However we have been rethinking..
If we made the cgi-bin sub dir that is the discussion facility a sub domain, would that make it a different "site" to the search engines. such as h**p://discuss.oursite.com Would it would then be spiderable and not affect rankings in our main 7 year old site?
We do have most pages on our main site linking to the discussion board, as the idea is to let people have a way to discuss our columns and articles, and the discussion board has links back to the home page. Would that cause a problem with cross linking?
chiyo, is it only the homepage of the main site that's linked back to from the message boards, or do the boards also link back to any of the main site's interior pages??
And does it or will it have any distinct directory listings?
would that make it a different "site" to the search engines. Such as h**p://discuss.oursite.com Would it would then be spiderable and not affect rankings in our main 7 year old site?
This can be looked at in several ways. I would consider the use of canonicals as to how it could most benefit the site. Canonicals are confusing. I see them treated with the respect of a separate domain while at the same time inheriting the PR of the main index on the www page. That seems to tell me that they are considered both separate yet connected.
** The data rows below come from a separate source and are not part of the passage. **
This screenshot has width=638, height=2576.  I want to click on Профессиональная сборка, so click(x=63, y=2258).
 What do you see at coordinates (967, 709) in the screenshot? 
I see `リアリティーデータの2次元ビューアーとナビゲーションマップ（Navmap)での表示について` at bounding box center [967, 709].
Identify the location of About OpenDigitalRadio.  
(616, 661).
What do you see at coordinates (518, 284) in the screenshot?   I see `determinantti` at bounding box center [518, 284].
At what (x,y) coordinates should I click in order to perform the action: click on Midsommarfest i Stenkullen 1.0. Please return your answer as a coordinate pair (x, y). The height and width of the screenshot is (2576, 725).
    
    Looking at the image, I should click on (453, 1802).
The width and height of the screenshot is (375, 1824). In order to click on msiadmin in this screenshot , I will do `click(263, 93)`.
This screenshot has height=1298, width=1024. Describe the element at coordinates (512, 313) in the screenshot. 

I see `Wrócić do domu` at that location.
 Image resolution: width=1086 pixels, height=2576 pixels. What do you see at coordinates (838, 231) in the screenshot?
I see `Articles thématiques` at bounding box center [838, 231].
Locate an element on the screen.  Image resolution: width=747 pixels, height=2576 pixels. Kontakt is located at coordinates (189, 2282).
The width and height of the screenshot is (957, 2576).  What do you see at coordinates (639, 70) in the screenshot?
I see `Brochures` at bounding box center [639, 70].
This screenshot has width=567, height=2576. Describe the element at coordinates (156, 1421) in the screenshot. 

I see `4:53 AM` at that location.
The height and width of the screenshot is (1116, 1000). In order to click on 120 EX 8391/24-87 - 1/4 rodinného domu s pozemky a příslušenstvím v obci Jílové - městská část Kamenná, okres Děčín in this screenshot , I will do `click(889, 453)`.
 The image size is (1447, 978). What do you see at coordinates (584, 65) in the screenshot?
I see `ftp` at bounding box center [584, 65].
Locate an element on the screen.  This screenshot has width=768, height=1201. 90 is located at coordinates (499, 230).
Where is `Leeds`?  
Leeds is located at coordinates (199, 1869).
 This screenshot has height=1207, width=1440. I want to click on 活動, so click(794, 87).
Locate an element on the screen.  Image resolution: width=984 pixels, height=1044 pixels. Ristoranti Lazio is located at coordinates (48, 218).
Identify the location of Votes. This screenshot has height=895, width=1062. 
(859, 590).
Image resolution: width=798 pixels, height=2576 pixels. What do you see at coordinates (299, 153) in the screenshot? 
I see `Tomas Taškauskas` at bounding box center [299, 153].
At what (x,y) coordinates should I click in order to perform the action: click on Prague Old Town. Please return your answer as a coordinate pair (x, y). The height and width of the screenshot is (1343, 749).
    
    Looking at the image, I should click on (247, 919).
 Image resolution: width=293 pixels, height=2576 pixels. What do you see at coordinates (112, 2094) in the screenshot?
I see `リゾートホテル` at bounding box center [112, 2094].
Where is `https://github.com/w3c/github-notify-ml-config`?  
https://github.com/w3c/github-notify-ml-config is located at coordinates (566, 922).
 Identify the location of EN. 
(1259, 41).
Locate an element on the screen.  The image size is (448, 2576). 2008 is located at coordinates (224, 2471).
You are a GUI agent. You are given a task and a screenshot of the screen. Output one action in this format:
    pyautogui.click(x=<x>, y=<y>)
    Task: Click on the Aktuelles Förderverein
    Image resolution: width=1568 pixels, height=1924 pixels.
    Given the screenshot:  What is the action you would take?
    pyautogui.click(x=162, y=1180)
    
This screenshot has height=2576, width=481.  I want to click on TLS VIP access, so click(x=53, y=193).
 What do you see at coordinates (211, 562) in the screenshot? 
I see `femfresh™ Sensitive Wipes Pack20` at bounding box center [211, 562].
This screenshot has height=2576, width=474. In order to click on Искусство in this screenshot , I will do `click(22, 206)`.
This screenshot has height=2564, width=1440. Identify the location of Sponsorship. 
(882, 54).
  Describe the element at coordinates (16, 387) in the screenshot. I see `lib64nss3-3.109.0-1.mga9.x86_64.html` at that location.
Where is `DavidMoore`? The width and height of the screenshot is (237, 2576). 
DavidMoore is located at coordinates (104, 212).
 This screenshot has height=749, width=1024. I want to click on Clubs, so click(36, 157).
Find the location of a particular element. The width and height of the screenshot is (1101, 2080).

How I get around this is to work it. I use canonicals to tie in related information or themes, then I link them with the main site where it’s appropriate. In my experience this tends to support the themes. So, would it be spiderable – yes I believe so and second part, not affect rankings – my thought is no, it will affect rankings so if I were to select this approach then I would work it to get the most bang from my buck.
We do have most pages on our main site linking to the discussion board, as the idea is to let people have a way to discuss our columns and articles, and the discussion board has links back to the home page. Would that cause a problem with crosslinking
In my opinion from experience with it no, this should not create a problem. This is actually I believe is the best way to work it.
Marcia, there are links back to it (or will be) from most pages on our site - but each link will go to a separate topic forums of the main forum - for example travel articles will go to the travel discussion, articles on branding will go to the branding sub forum, articles on Thailand will go to the Thailand sub forum etc.